Task material>
------------------------------------------------------------------------

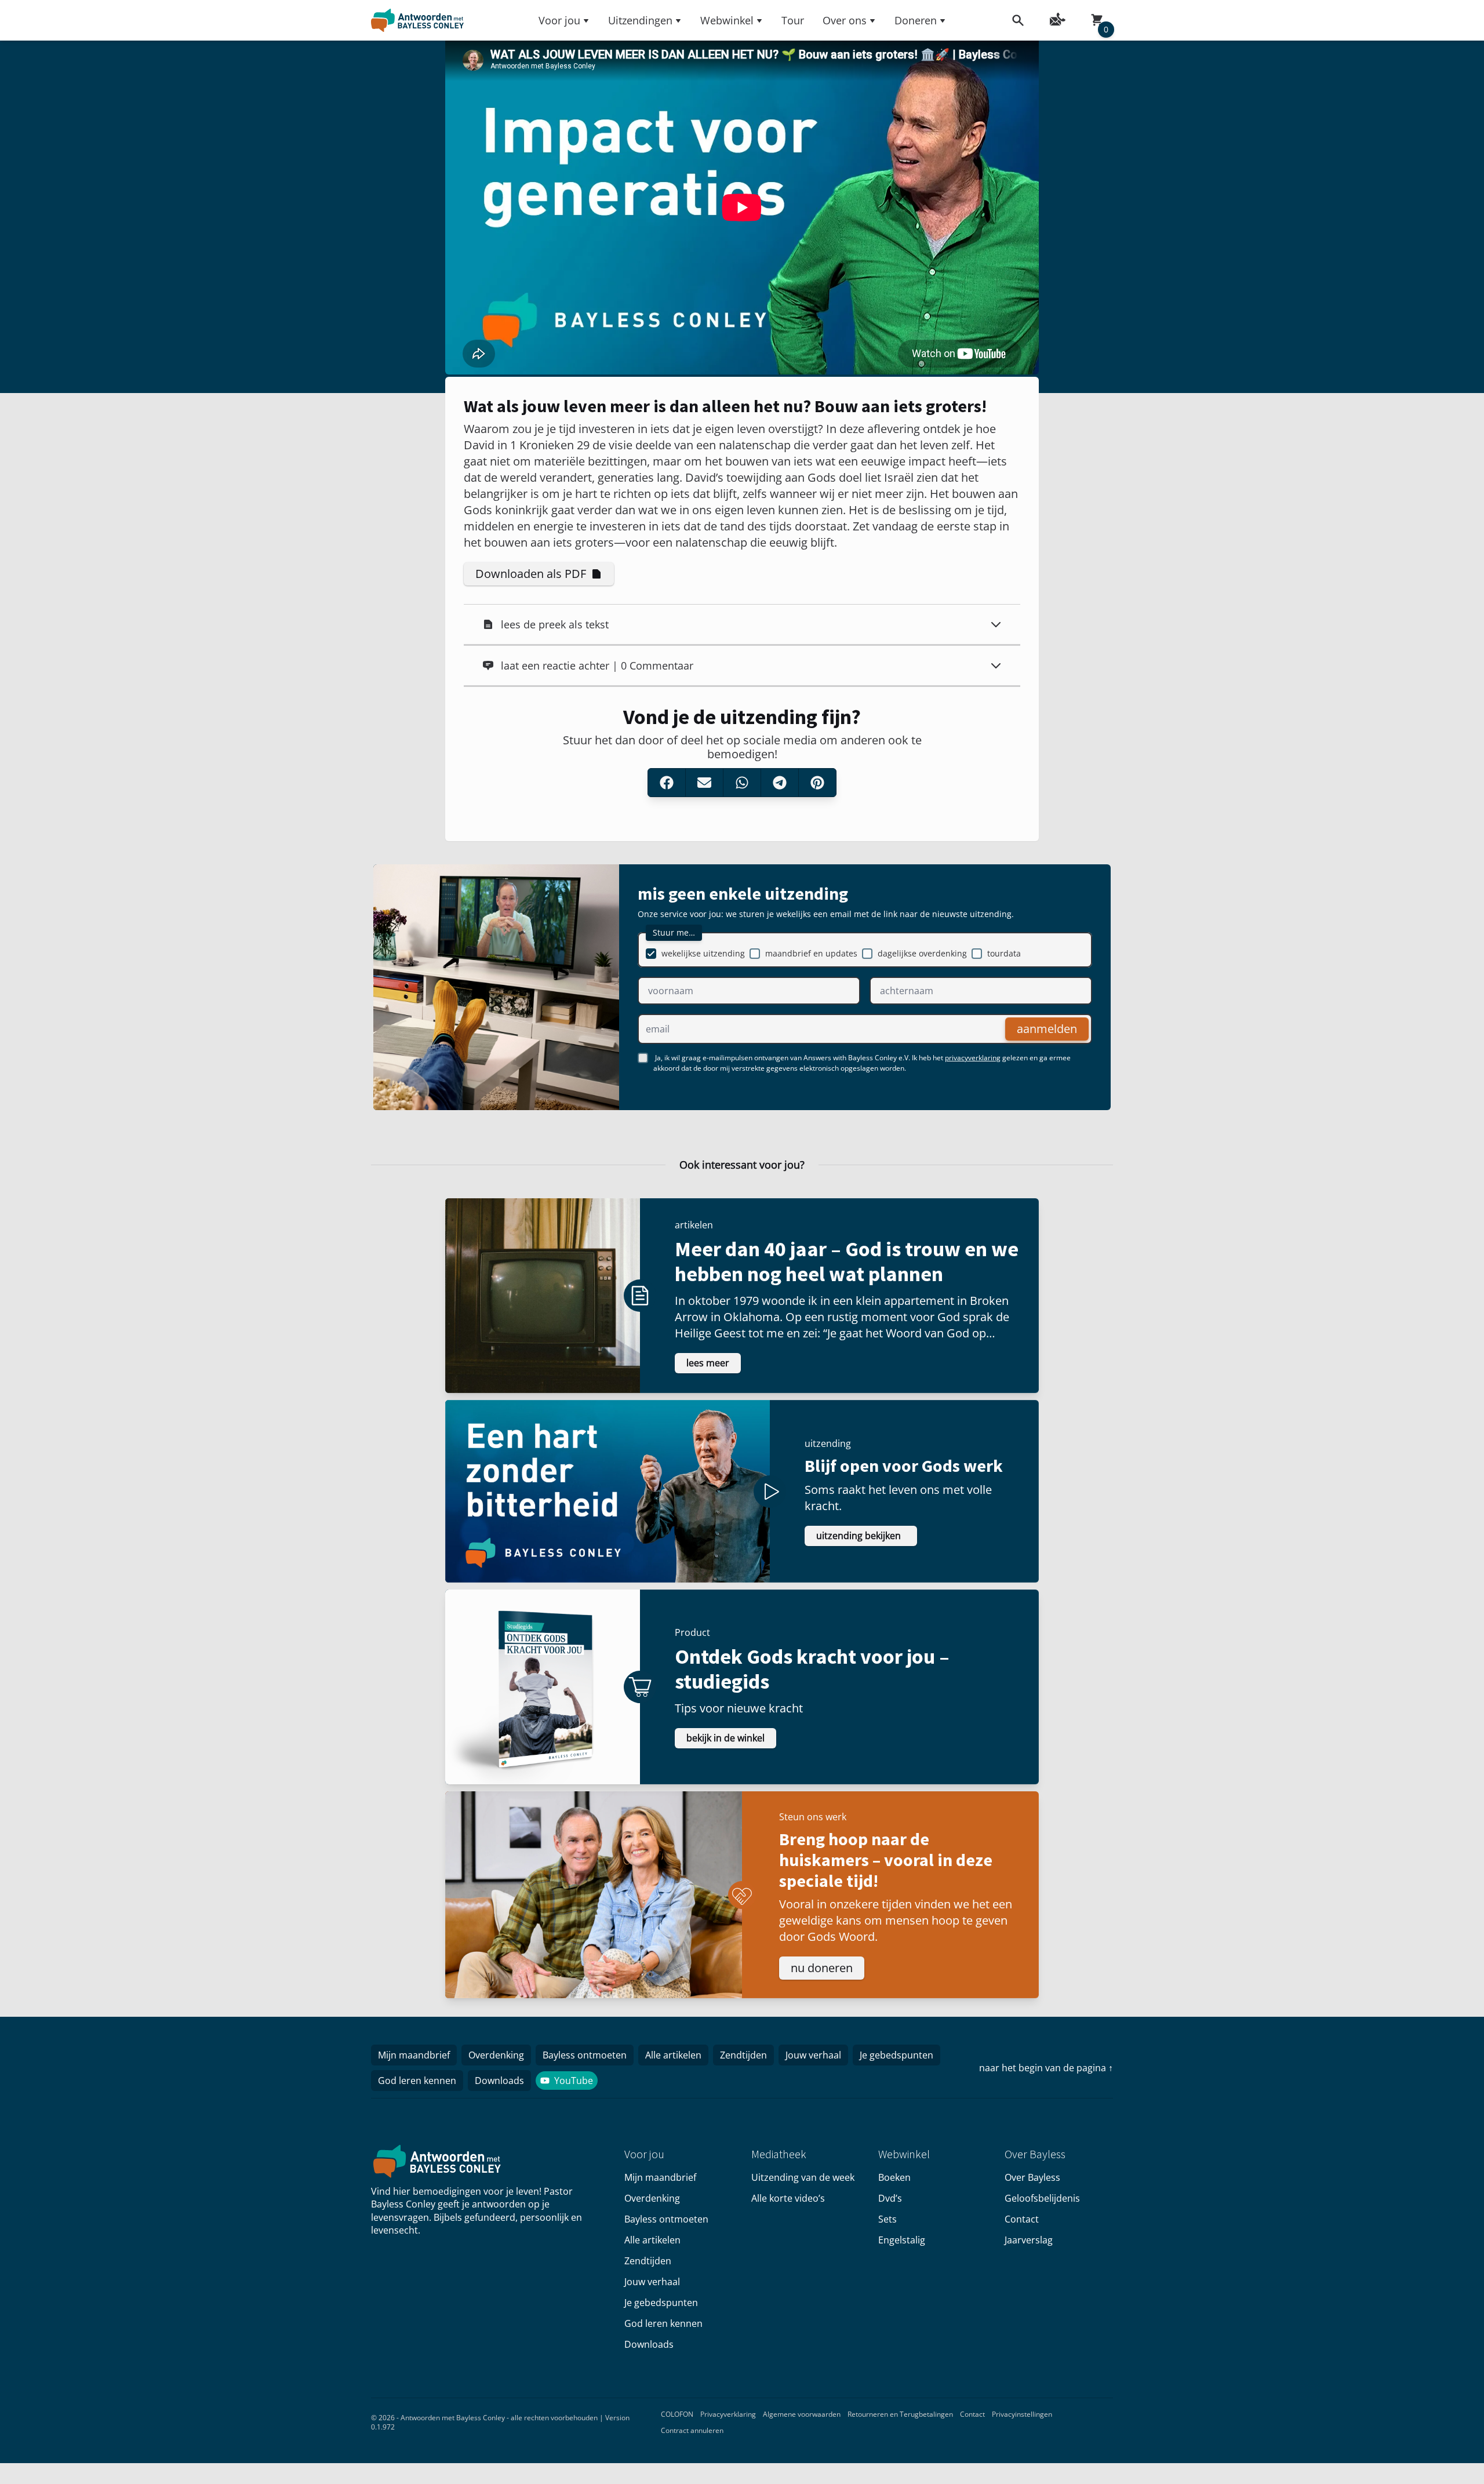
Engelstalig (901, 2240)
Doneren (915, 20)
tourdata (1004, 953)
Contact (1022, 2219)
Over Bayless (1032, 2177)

------------------------------------------------------------------------

Exercise instructions> For each record above, write out its text exactly and skip any picture.

Answer space>
Engelstalig (901, 2240)
Doneren (915, 20)
tourdata (1004, 953)
Contact (1022, 2219)
Over Bayless (1032, 2177)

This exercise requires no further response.